There is frustration with leaders, no doubt. “But people don’t know where to really place the anger. [COVID-19] is an act of God. It wasn’t created by one person or political party,” says Nicolás Saldías, an analyst at The Economist Intelligence Unit.

There’s also a socioeconomic element to the lack of public backlash. “Part of the reason incumbents aren’t being held more accountable is that the working and lower classes are used to not being well served by their political system,” Professor Smith says. Support such as unconditional cash transfers for poor people in Mexico and pandemic-relief cash transfers in Brazil have helped some populists weather the crisis as well.

“Alone at the top”

Polls project Mr. Lopez Obrador’s party, Morena, will have a strong showing in this weekend’s midterms, when some 20,000 municipal, state, and national positions are up for grabs. In the lower house of Congress, Morena’s coalition is expected to fall just short of the supermajority needed to make numerous constitutional changes. These are reforms that have critics fearful the president will try to further erode democratic checks and balances in the name of “transformation.”

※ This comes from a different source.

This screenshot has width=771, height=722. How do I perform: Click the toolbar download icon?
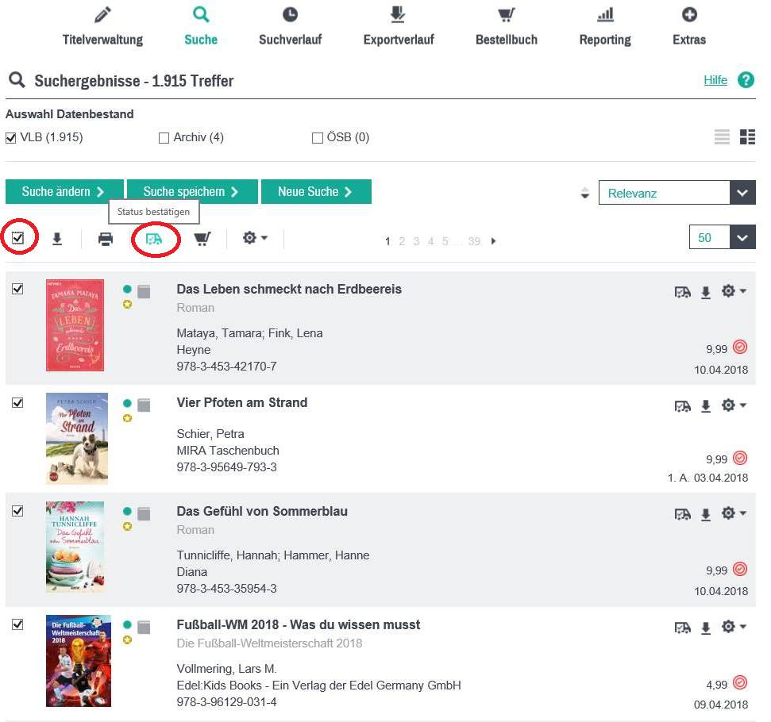57,239
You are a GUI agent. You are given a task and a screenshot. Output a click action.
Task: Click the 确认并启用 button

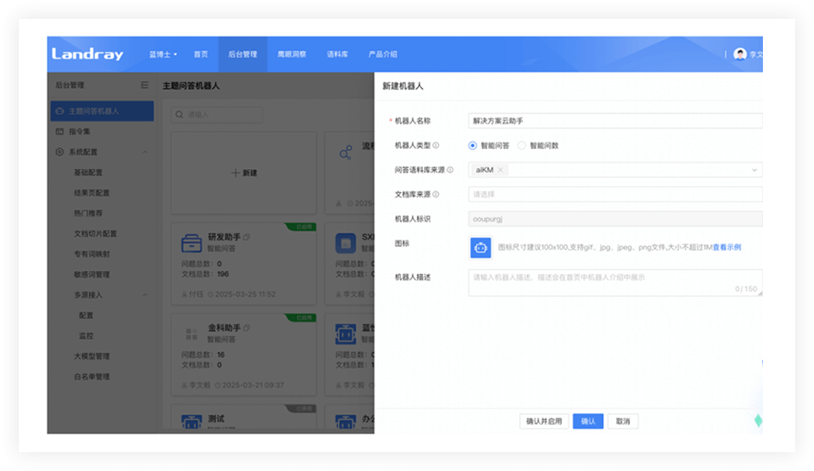pos(544,421)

“The Mexican electorate is more strategic and smarter than anyone ever gives it credit for,” says Tony Payan, director of the Center for the United States and Mexico at Rice University. “They know how to exact punishment and dole out rewards and how to make political corrections,” he says. “I have the suspicion that the electorate is fixing to use the ballot box to exact a cost for the lack of the government’s COVID-19 strategy.”

However, this may manifest itself more at the local level, Mr. Bravo says.

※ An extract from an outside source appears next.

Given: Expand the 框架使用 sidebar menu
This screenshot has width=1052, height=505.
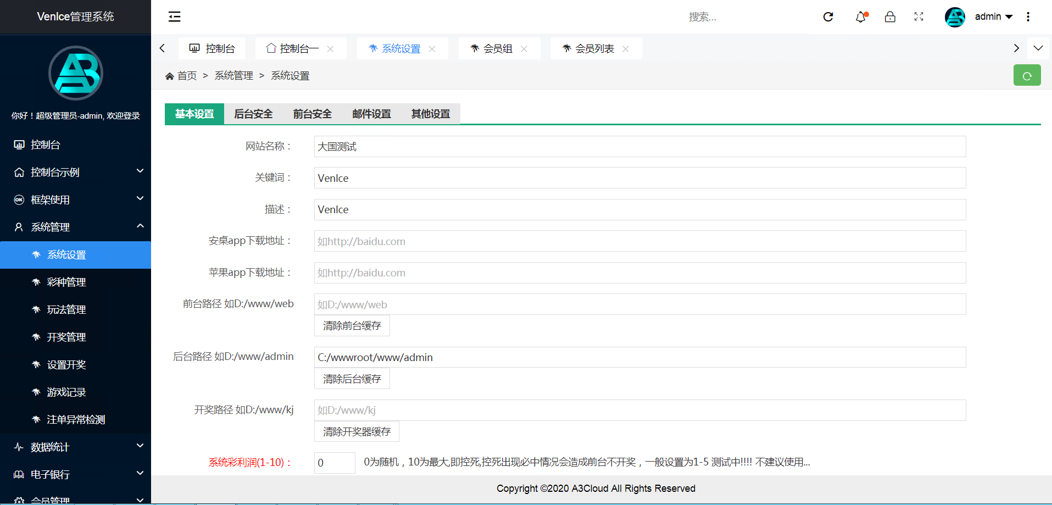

Ms. Veloz doesn’t think she’s alone in being unhappy with Morena, yet she’s still planning on casting her vote for them. For her, it’s largely a desire to keep Mr. López Obrador working for a better Mexico. “The president is constantly talking about how we need a majority in Congress to keep the transformation going,” she says of his plans to root out corruption, hold people who are rich and powerful to account, and create more opportunities for poor people.

But it’s also a lack of alternatives. She describes a recent meme that tells people not to vote for Morena because it is just like the PRI, a party that ruled Mexico for more than 70 years and is often associated with corruption and cronyism. The meme goes on to say “Who should I vote for, then?” The answer: “The PRI.”

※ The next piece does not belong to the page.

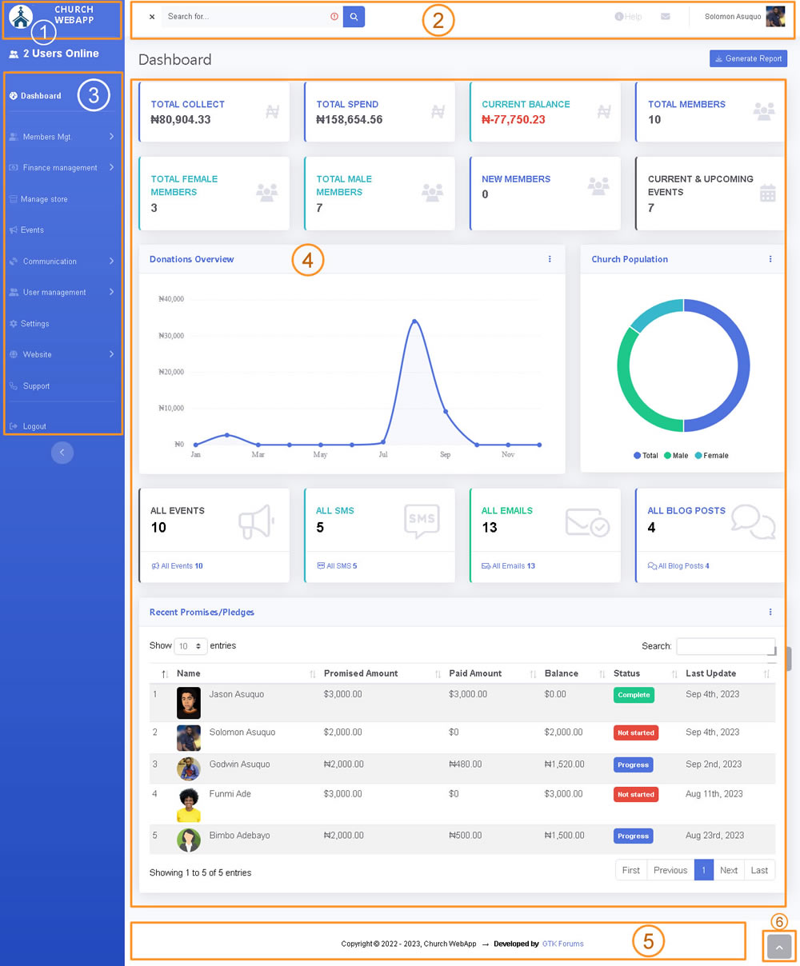Open the mail envelope icon in header
The height and width of the screenshot is (966, 800).
(665, 17)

Since the president’s election three years ago, “there hasn’t been an effort by opposition parties to really come to terms with the decision of Mexican voters [to reject the establishment] and for parties to reinvent themselves to become viable or attractive again,” says Mr. Bravo. “There’s an inertia driving López Obrador’s approval ratings. He seems to be alone at the top, with no real leadership alternative disputing his narrative or politicizing his failures or bringing him to task.”

Juan Miguel, a bricklayer in Mexico City who asked not to use his last name, says it’s been a “terrible year” for his family: Two uncles and a cousin died from COVID-19. His wife lost her job and his kids are still out of school. He doesn’t blame the president, who has “tried very hard,” he says. And although he hasn’t been impressed with Morena legislators, he plans to support the party.

“It’s what’s good for the president, and that’s what’s good for the country,” he says.